Extracted records
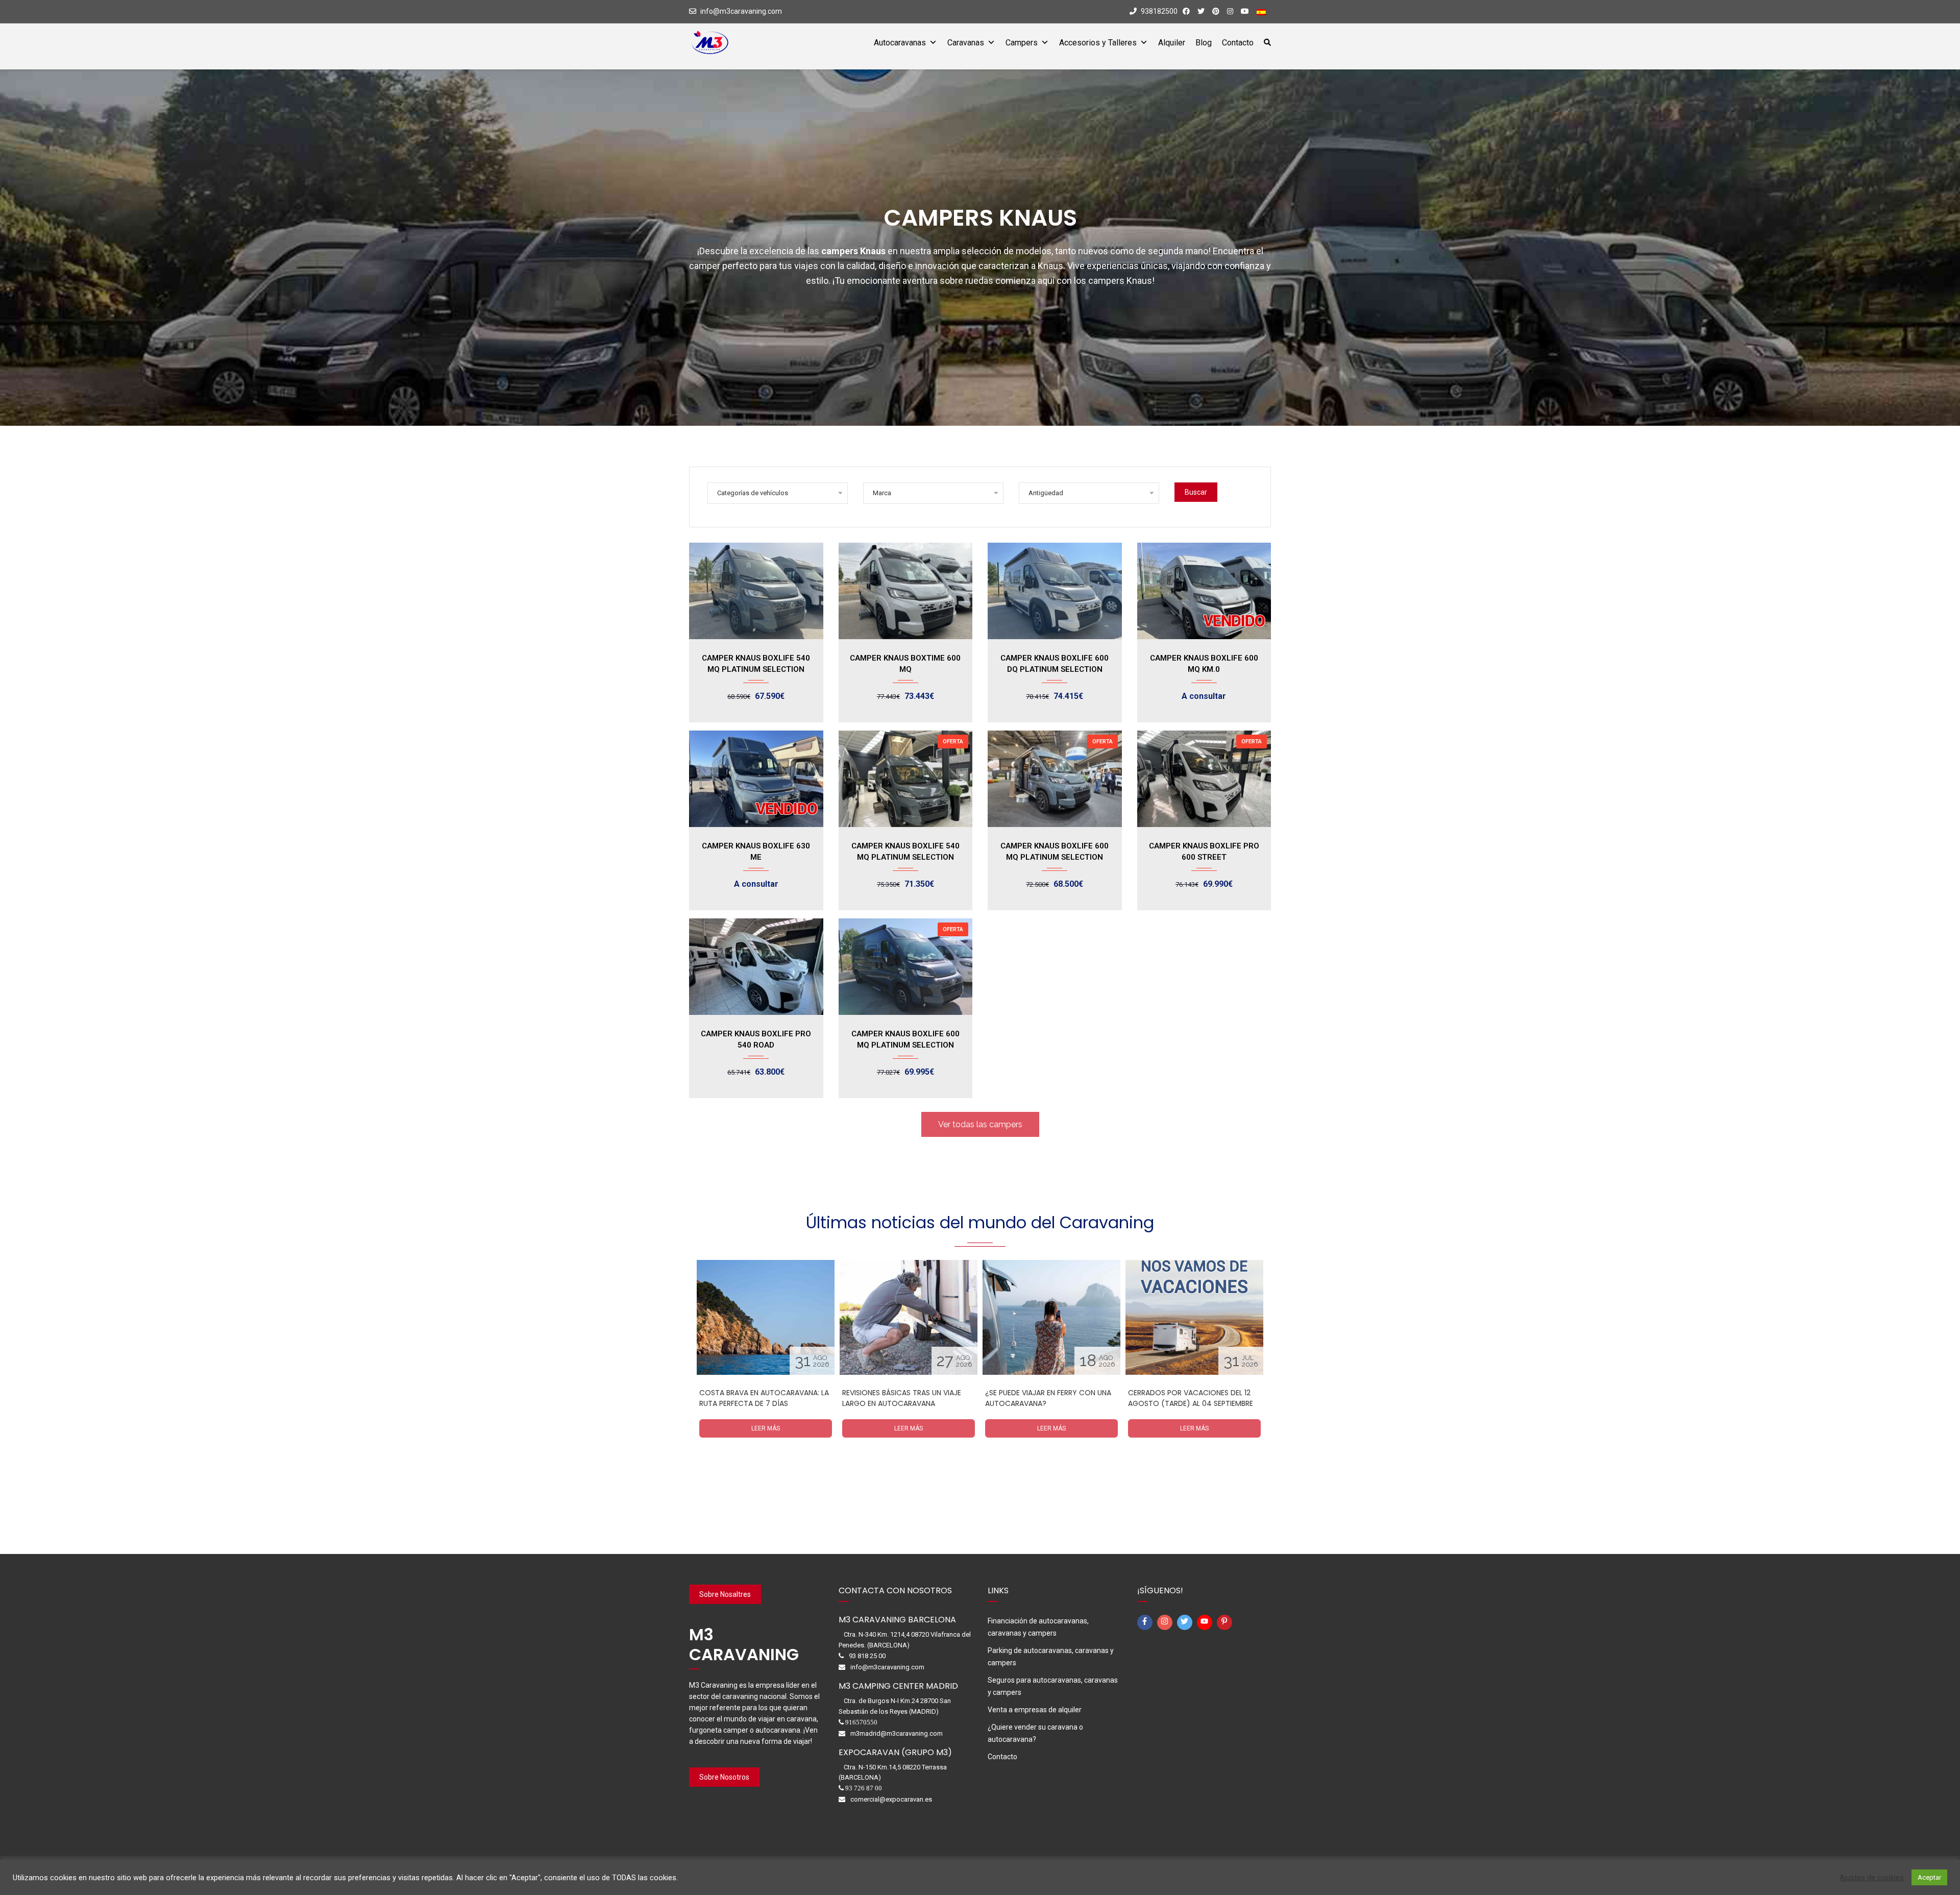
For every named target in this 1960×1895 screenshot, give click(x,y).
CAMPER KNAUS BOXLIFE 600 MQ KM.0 (1204, 663)
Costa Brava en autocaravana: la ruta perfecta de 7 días (764, 1398)
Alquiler (1171, 42)
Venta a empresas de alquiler (1035, 1710)
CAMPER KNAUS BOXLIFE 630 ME (756, 851)
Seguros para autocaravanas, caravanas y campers (1053, 1686)
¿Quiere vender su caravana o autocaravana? (1035, 1733)
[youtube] (1206, 1622)
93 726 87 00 (863, 1788)
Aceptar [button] (1929, 1877)
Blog (1203, 42)
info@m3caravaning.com (741, 11)
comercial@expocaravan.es (891, 1799)
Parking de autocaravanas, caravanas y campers (1051, 1656)
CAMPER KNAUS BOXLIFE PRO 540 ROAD (756, 1039)
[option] (765, 1355)
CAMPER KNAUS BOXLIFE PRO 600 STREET (1204, 851)
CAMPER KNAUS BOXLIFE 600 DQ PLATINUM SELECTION (1054, 663)
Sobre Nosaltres (725, 1594)
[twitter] (1186, 1622)
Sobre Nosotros (724, 1777)
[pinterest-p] (1226, 1622)
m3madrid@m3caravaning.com (896, 1733)
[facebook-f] (1146, 1622)
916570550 (861, 1722)
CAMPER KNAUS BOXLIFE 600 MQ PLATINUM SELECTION (1054, 851)
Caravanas (965, 42)
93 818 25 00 (867, 1656)
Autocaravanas (900, 42)
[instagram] (1166, 1622)
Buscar (1196, 492)
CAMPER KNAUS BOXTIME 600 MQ (905, 663)
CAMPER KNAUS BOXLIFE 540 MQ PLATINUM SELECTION (756, 663)
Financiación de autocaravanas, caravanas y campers (1038, 1627)
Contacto (1238, 42)
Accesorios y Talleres (1098, 42)
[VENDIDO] (1204, 591)
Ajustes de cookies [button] (1872, 1877)
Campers (1022, 42)
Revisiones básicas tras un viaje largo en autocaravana (901, 1398)
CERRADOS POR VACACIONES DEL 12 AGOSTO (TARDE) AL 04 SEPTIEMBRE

◆ **What is needed**:
Retype exactly the line with "Accesorios y Talleres (1098, 42)" and each line after it until the records end, and include no other line.

◆ **Exercise result**:
Accesorios y Talleres (1098, 42)
[VENDIDO] (1204, 591)
Ajustes de cookies [button] (1872, 1877)
Campers (1022, 42)
Revisiones básicas tras un viaje largo en autocaravana (901, 1398)
CERRADOS POR VACACIONES DEL 12 AGOSTO (TARDE) AL 04 SEPTIEMBRE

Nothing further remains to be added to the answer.